Has the FTP fraud offence been committed?

The employee of Company C commits a base offence of fraud by false representation because they dishonestly made a representation about the efficacy of Company C’s products which they knew to be untrue or misleading. By reason of their employment relationship, the employee who perpetrated the fraud can be considered “associated” with Company C. The base fraud was committed with the intent of benefitting Company C as its purpose was to secure sales of Company C’s product in a new market. There is a UK nexus because loss from the fraud is suffered by UK victims (the UK distributors). As a result, Company C will be criminally liable unless it can demonstrate that it had “reasonable” fraud prevention procedures in place.

Case study 2 demonstrates that an overseas company can be criminally liable in the UK for FTP fraud even if the company itself and the fraudulent act took place entirely outside of the UK.

Similarly, the government’s guidance provides the example of an overseas company falsifying product efficiency tests to help a UK company meet thresholds required to receive UK government subsidies. As a result of the fraud, the product qualifies for government subsidies and the UK company benefits. Here the fraud itself occurs overseas, but a gain from the fraud occurs in the UK.

Reasonable procedures

To protect their exposure to liability, companies falling within the scope of the FTP fraud offence must implement reasonable fraud prevention procedures covering the government’s six principles of top-level commitment; risk assessment; proportionate procedures; due diligence; communication; and monitoring and review.

The extent to which overseas companies should implement such procedures is dependent on their connection to the UK, the nature of their business and the specific ways in which fraud risks might arise from that business. Nevertheless, as a general point, any sophisticated global business with a connection to the UK should perform a risk assessment to determine the nature and extent of its exposure to the risk of an associated person committing fraud which could render the company liable under the FTP fraud offence.

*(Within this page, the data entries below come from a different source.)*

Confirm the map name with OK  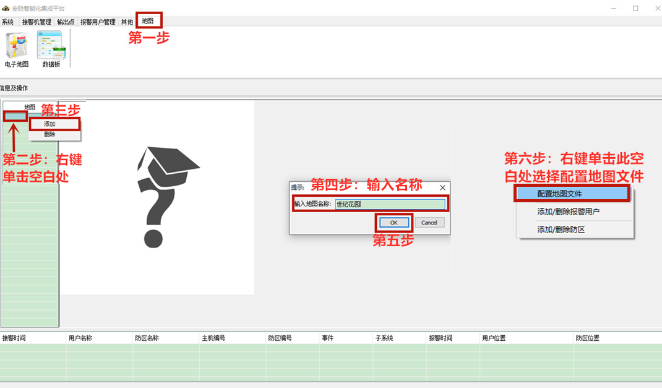[x=393, y=222]
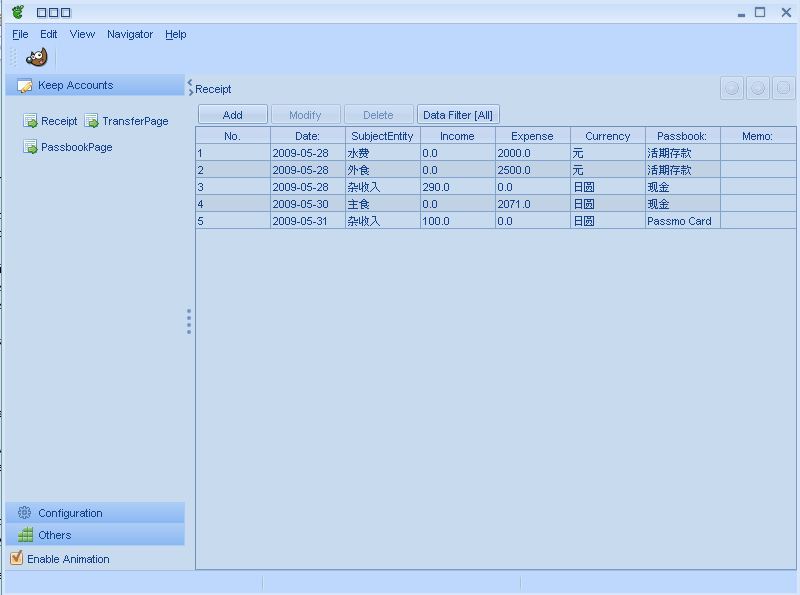Viewport: 800px width, 595px height.
Task: Open the Data Filter [All] selector
Action: point(458,115)
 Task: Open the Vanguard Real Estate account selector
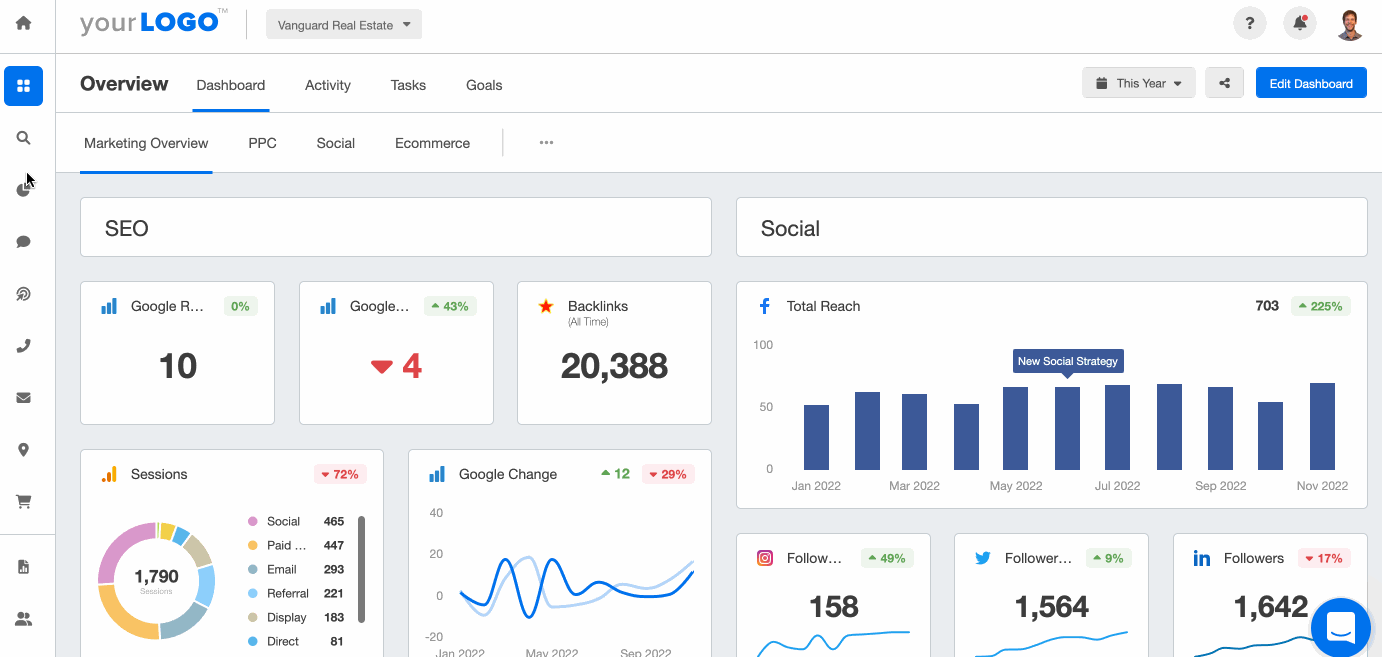(343, 23)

Where relevant companies form part of a group, the government’s guidance suggests it may be necessary to implement group wide policies or procedures. If only a limited part of a group is exposed to the UK, then it may only be necessary to focus compliance measures on that part of the business. However, if a group’s UK nexus is broader, then a group wide approach may be more proportionate.

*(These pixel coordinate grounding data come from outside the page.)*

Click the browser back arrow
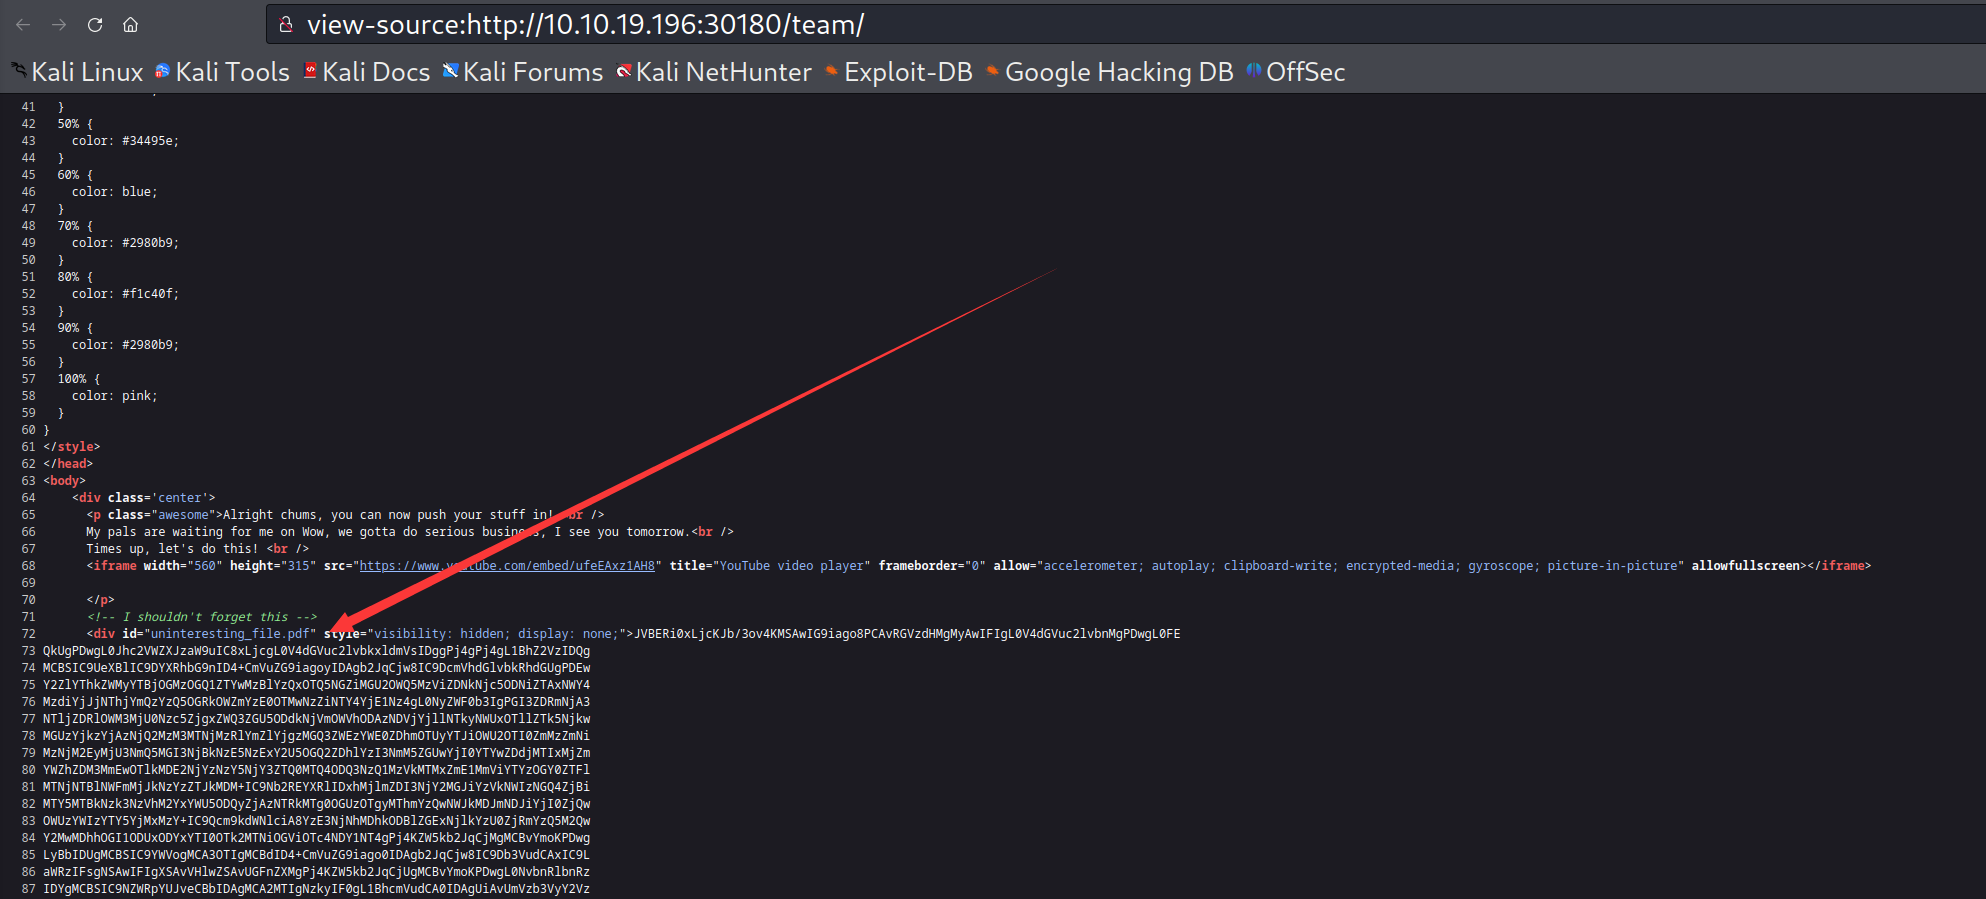This screenshot has height=899, width=1986. 23,25
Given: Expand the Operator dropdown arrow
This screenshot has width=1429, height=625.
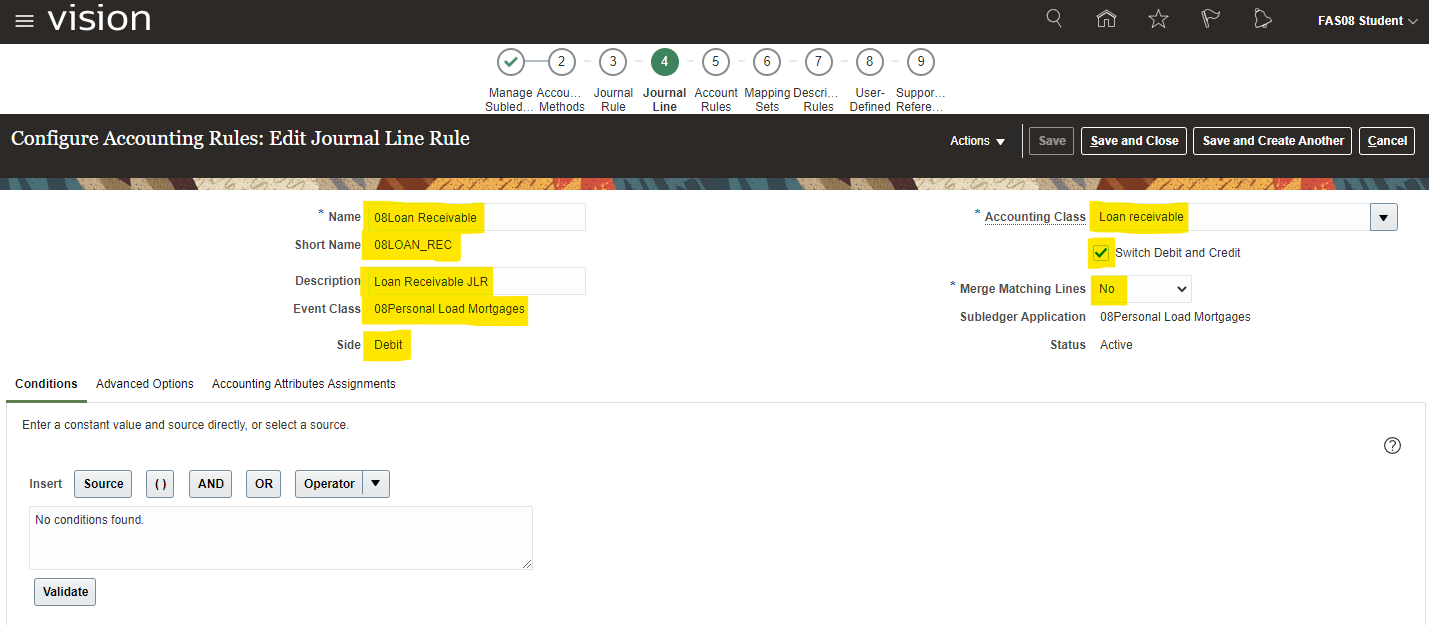Looking at the screenshot, I should 376,484.
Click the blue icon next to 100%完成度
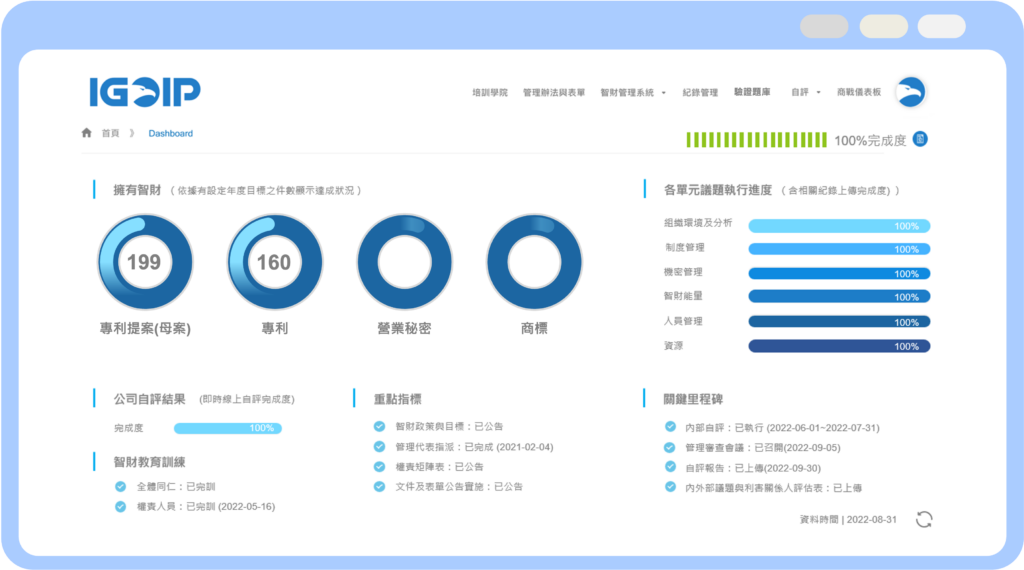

Overseas companies should note that compliance with local audit or other regulatory requirements is unlikely to be sufficient to satisfy the “reasonable” fraud prevention procedures standard. This is especially relevant to overseas companies in regulated sectors.

Horizon scanning

The FTP fraud offence is an enforcement tool, and its effect will be partly dependent on how prosecutors seek to use it. The current director of the UK’s Serious Fraud Office has suggested his enforcement priority is large-scale and complex frauds that involve UK victims. Accordingly, overseas companies should assess their exposure to fraud risk which would cause loss to UK victims and determine whether they need to improve their fraud prevention procedures to mitigate the risk of criminal liability.

We will explore the likely impact of the FTP fraud offence and the potential for future corporate criminal liability reforms in the final instalment of this series of articles, due early in the new year.

[1] Large organisations are defined by relevant legislation as an entity satisfying two of the following three criteria: more than 250 employees; more than £36 million turnover; or more than £18 million total assets.

[2] Sections 1-2 of the Criminal Justice Act 1993.